The convergence of health, economic and social crises over the past 1.5 years has posed profound questions over the direction of travel for the world after COVID-19. The narrative emerging out of major international organizations like the International Monetary Fund stresses avoiding a ‘divergent recovery’, whereby some countries steam ahead with high growth rates underpinned by robust government interventions and others fall further behind. In this account, crisis aftermath should not witness budget cuts, but investment in employment and human capital formation. So, is austerity a thing of the past? In this article, we review available evidence, focusing on public spending projections by the IMF and the precise content of IMF lending arrangements. Overall, we find that abandonment of the austerity argument is partially true right now, and questionable in the medium-term. Our analysis of public expenditure projections reveals that by 2023, 83 out of 189 countries will face contractions in government spending compared to their 2010s average, thereby exposing a cumulative total of 2.3 billion people to the socio-economic consequences of budget cuts. Most of the contracting countries will be middle-income, while public spending in low-income countries is expected to stagnate at low levels. Further, the IMF's lending arrangements reveal the return of extensive austerity measures and structural reforms, reminiscent of the organization's past policy advice. Drawing on these findings, we elaborate on how this will likely impact global public health.
Policy Implications
- Efforts to achieve equitable and sustainable development once the pandemic subsides could be jeopardized by an impending wave of budget cuts.
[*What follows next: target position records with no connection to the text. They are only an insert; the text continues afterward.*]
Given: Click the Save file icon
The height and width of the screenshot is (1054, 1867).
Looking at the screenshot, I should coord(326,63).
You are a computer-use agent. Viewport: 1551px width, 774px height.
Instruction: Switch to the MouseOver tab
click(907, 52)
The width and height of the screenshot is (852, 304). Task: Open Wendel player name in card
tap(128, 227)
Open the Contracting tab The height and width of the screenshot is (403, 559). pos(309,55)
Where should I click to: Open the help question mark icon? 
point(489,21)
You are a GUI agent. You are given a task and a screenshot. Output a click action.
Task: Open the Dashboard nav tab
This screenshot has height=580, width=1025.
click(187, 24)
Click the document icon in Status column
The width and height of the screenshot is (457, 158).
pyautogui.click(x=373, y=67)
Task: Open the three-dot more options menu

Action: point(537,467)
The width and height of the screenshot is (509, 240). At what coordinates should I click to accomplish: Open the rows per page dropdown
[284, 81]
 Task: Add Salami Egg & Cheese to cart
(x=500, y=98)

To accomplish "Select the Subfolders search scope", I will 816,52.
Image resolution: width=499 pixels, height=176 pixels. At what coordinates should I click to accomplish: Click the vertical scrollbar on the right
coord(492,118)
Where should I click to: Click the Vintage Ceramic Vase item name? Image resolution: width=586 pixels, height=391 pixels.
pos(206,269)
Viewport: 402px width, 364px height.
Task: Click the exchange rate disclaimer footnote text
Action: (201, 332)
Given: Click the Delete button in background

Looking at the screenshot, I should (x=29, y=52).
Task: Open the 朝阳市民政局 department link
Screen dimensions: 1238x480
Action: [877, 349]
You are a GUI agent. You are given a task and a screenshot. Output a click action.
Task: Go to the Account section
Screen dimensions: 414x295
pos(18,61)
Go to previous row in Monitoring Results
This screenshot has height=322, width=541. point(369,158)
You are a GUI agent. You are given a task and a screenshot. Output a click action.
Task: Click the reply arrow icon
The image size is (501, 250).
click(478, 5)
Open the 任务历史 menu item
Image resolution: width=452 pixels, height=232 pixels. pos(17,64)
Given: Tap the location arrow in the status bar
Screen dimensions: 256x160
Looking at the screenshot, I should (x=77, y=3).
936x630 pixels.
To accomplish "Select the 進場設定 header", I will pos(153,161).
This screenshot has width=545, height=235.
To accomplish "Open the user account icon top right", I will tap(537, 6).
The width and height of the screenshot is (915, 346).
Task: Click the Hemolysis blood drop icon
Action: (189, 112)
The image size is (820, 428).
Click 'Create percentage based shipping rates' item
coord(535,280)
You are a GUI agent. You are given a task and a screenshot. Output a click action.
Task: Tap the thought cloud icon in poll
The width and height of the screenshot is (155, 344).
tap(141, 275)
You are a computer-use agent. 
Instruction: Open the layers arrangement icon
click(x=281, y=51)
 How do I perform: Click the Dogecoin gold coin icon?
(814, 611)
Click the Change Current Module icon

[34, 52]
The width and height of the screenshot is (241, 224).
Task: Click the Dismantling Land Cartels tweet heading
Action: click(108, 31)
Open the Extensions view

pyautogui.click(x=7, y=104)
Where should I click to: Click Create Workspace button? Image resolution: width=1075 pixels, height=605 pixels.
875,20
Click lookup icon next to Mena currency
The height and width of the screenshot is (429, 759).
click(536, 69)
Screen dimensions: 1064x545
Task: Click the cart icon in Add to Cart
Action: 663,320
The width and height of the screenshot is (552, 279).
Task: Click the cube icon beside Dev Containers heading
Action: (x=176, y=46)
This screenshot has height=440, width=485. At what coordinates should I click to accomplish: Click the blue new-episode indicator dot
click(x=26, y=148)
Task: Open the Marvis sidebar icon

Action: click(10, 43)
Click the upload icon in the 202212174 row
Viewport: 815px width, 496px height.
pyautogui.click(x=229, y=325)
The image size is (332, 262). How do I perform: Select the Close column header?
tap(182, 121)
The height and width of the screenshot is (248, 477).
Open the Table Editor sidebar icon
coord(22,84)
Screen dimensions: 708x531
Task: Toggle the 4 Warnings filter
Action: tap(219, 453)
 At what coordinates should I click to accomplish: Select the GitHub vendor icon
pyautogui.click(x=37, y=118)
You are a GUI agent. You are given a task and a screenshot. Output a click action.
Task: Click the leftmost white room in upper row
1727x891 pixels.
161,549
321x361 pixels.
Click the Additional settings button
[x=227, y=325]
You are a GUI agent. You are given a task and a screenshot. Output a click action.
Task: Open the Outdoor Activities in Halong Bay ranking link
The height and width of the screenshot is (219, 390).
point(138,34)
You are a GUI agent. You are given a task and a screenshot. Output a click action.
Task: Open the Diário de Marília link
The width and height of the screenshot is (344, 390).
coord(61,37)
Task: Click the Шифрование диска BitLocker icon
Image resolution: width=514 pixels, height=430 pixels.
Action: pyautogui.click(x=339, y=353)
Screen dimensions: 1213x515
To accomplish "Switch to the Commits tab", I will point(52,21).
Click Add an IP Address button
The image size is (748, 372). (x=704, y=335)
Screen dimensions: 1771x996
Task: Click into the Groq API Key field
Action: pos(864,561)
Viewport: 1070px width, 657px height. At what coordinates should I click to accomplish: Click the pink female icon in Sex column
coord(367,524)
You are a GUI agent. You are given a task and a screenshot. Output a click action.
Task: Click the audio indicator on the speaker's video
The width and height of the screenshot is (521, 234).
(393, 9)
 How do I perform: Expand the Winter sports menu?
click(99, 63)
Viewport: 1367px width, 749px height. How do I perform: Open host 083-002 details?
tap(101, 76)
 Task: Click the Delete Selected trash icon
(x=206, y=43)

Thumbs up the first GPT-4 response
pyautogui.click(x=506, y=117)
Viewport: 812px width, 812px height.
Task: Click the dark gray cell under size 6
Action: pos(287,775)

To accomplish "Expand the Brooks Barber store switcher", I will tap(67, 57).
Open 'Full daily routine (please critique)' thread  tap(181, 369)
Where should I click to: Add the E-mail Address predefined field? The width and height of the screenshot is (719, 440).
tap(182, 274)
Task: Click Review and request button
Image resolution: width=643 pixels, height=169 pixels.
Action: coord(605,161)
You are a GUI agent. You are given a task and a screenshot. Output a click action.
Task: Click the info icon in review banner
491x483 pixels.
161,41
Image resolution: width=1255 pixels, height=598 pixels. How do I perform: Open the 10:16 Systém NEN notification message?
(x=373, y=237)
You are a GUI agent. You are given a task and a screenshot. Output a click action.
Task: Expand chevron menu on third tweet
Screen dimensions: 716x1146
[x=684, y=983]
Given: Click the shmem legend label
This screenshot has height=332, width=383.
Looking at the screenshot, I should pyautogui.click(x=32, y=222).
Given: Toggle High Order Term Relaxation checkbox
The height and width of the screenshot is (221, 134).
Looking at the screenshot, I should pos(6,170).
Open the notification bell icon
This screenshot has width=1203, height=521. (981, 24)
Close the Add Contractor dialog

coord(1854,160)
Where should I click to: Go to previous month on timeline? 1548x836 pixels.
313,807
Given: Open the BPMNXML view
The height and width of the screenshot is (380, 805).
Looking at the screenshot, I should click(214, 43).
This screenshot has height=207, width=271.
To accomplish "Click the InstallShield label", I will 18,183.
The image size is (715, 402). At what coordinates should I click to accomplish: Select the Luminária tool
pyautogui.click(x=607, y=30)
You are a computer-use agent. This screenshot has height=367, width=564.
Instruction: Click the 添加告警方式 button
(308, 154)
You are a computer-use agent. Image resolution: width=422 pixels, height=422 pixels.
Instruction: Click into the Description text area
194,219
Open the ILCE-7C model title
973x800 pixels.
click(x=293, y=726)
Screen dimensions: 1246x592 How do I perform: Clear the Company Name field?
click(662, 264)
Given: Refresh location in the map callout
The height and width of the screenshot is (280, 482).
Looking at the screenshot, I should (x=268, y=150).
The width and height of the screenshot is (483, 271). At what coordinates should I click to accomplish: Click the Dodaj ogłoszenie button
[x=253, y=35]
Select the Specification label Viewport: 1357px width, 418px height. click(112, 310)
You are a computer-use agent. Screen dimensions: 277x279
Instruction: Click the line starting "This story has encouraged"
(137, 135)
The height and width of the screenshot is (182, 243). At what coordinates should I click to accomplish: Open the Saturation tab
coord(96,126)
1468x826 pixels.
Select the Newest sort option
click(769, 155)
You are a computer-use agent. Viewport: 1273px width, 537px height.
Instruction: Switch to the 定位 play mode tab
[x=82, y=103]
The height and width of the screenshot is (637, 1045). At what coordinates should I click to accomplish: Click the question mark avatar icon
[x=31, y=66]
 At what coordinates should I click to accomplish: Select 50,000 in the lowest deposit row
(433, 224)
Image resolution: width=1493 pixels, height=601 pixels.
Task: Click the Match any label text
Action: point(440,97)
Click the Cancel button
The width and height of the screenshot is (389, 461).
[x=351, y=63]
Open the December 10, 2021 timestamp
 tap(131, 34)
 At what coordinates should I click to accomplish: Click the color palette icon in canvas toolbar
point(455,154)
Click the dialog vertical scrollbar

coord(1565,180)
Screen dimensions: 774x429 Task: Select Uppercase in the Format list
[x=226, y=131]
- Policymakers need to prepare for and mitigate crises in public finances in the medium-term.
- International financial institutions need to bolster their financial assistance to help countries bridge their financing gaps without resorting to stringent conditionality.
- Austerity measures have repeatedly been shown to have adverse socio-economic effects and should therefore be avoided.
- Progress in investing in health systems needs to be maintained with a focus on achieving universal health coverage rather than imposing budget cuts to the healthcare sector.